EcoFlight recently participated in a tribal gathering with members of Navajo, Ute Mountain Ute, Hopi, Zuni, Pueblo and Hualapai tribes and flew them over a landscape that is special to all of them in San Juan County, Utah called Bears Ears.
Native Americans are calling for the protection of the Bears Ears in Southeastern Utah as a national conservation area or national monument. The plan would allow for a diversity of uses and designations of the land, while directing resources towards priority management issues, such as cultural and natural resource protection. After identifying important cultural and biological areas, maps were combined to create the boundaries of the proposed 1.9 million acre Bears Ears National Conservation Area which includes wilderness designations and co-managed areas. Many tribal leaders are proposing that this conservation region be set aside to protect traditional activities like collecting medicines, herbs, and cultural items, conducting ceremonies, as well as hunting and gathering firewood, and to protect sacred places, including Cedar Mesa, White Canyon, Dark Canyon, Nokai Dome, Abajo Peak, Ruin Park, the San Juan River, and Comb Ridge. The region also contains some of our country's richest archaeological sites and continues to serve as a pilgrimage site for many tribal members.

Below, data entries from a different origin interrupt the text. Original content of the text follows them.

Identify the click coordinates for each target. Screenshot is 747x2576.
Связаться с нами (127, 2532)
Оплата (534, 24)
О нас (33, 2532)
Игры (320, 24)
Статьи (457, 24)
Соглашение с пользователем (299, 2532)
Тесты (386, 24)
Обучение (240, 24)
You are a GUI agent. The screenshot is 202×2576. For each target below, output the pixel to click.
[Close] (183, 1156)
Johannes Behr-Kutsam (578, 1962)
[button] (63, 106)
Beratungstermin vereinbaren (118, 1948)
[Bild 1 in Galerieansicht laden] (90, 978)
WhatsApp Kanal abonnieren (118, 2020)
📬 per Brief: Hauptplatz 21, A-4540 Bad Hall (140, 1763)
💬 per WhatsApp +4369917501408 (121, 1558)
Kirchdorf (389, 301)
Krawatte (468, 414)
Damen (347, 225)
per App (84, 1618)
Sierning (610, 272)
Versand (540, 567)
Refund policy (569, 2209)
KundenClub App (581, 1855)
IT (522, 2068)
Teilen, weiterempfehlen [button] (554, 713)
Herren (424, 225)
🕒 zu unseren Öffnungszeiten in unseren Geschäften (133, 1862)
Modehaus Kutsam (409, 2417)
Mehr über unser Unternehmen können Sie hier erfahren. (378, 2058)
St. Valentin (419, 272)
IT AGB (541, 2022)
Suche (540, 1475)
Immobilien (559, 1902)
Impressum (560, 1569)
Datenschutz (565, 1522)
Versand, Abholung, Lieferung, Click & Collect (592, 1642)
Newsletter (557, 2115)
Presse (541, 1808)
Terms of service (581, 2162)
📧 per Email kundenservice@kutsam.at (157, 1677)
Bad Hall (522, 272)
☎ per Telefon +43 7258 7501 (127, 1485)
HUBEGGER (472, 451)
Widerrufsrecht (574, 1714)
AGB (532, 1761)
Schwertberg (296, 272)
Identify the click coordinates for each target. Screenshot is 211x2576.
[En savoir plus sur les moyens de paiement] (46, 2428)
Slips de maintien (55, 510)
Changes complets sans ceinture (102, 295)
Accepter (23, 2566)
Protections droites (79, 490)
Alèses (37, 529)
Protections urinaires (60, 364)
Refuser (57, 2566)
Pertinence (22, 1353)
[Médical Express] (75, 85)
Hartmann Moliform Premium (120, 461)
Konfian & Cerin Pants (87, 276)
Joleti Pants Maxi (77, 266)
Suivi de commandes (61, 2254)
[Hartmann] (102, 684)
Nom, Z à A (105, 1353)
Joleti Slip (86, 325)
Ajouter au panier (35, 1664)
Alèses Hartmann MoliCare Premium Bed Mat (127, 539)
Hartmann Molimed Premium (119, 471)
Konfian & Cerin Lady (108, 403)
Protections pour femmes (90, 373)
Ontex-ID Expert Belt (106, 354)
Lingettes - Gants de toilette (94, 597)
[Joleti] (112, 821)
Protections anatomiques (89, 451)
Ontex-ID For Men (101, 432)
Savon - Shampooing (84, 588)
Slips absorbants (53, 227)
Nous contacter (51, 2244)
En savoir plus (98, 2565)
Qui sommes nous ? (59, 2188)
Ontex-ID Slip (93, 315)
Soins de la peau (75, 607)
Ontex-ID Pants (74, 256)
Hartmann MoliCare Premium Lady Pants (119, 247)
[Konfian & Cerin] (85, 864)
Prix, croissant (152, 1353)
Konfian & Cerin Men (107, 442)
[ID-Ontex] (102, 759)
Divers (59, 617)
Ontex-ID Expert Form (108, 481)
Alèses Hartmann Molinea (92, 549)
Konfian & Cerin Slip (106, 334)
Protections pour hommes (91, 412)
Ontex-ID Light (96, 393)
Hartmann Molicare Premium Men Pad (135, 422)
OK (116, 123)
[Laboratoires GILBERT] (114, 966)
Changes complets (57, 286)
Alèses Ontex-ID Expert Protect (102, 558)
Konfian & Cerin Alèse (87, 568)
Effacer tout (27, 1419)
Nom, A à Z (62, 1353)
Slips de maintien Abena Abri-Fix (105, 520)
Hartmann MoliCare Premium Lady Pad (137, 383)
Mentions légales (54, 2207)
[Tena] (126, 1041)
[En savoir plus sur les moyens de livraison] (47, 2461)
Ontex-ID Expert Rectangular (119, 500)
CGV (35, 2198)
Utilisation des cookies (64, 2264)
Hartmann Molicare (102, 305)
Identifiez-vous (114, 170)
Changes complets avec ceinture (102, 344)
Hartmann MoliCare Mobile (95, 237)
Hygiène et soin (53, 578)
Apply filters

As part of Congressman Bishop's Eastern Utah Land-Use initiative, several tribes already have adopted resolutions and have offered official letters of support for the Bears Ears proposal including the Hopi Nation, All Pueblo Council of Governors, Hualapai Nation, Ysleta del Sur Pueblo, as well as the Navajo Nation Council, including six resolutions of support from the Navajo Chapters in Utah.
Our flight started out over the flank of Abajos where a thousand years ago this general area was farmed, and people had built roads from here to Chaco Canyon. This area is threatened by looting and grave robbing, which is still occurring in the area. We flew over the Bears Ears on Elk Ridge which is culturally significant to Native American tribes in the area. We saw Grand Gulch, which is the largest canyon system of Cedar Mesa and the canyon that contains the most archaeological sites. Areas like Grand Gulch, Comb Wash and Valley of the Gods draw visitors from around the world every year. Designation as a national conservation area or national monument would protect the historical and cultural values of the area as well as its contribution to local tourism economies.